Michael Gove has just announced he is standing down at the election. He spent the past few days agonising privately over the decision, and published a letter on Twitter paying tribute to the Conservative party’s legacy in government – mostly his legacy, in fact. He names education reform, funding for modernising prisons and rehabilitation, progressive environmental policies, levelling up, housing reform, Brexit and building safety. It is notable that he says he was ‘pleased to be able to introduce the most wide-ranging reforms to leasehold, social housing, and supported housing in a generation’. That is true, but the leasehold reforms did not go as far as Gove had wanted, and his attempts to reform the private rented sector were also frustrated by colleagues.

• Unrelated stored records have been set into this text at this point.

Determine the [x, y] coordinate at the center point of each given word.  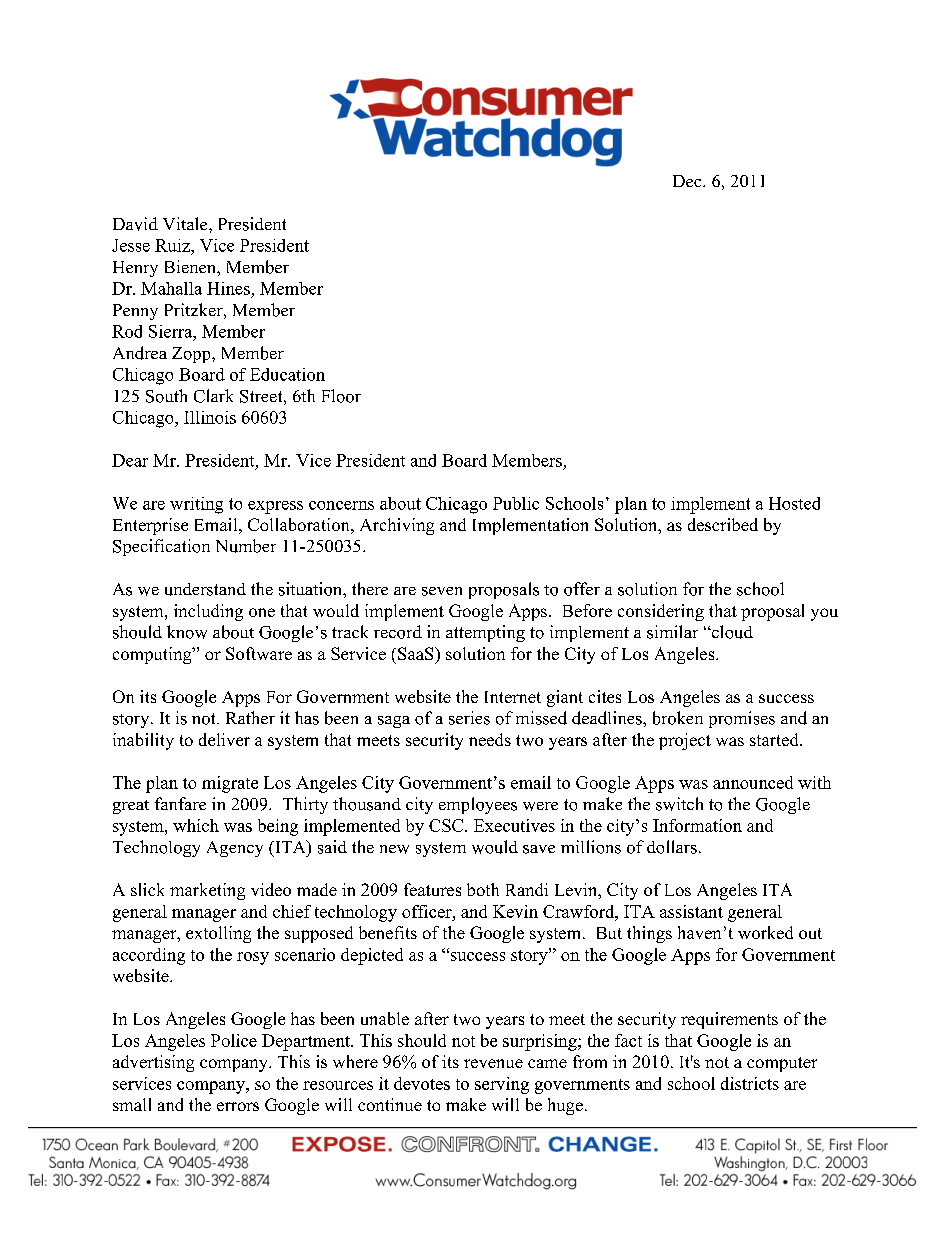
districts [750, 1083]
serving [502, 1085]
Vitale [186, 223]
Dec [688, 181]
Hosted [794, 503]
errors [238, 1106]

He writes that ‘we have a record in government of which we can be truly proud. and we have a Prime Minister who I know exemplifies the patriotism, hard work, sense of selfless service, clarity of purpose which are the very best virtues of our party’. He adds that ‘I will do everything I can to support him, and every Conservative candidate, in this election’.
Gove’s letter also writes about the downsides of political life: ‘I also know the toll office can take, as do those closest to me’, which suggests his decision is as much about his own personal circumstances as it is about the likelihood of a Conservative party being in opposition in the next parliament. But it is still not a good look for Rishi Sunak, who has had a very miserable first few days on the campaign trail and who is now losing one of the few Tories who got anything done in government.
At the Cabinet meeting where Sunak told his colleagues that he was calling the election for 4 July, Gove told the Prime Minister ‘who dares, wins’. He clearly doesn’t personally dare this time.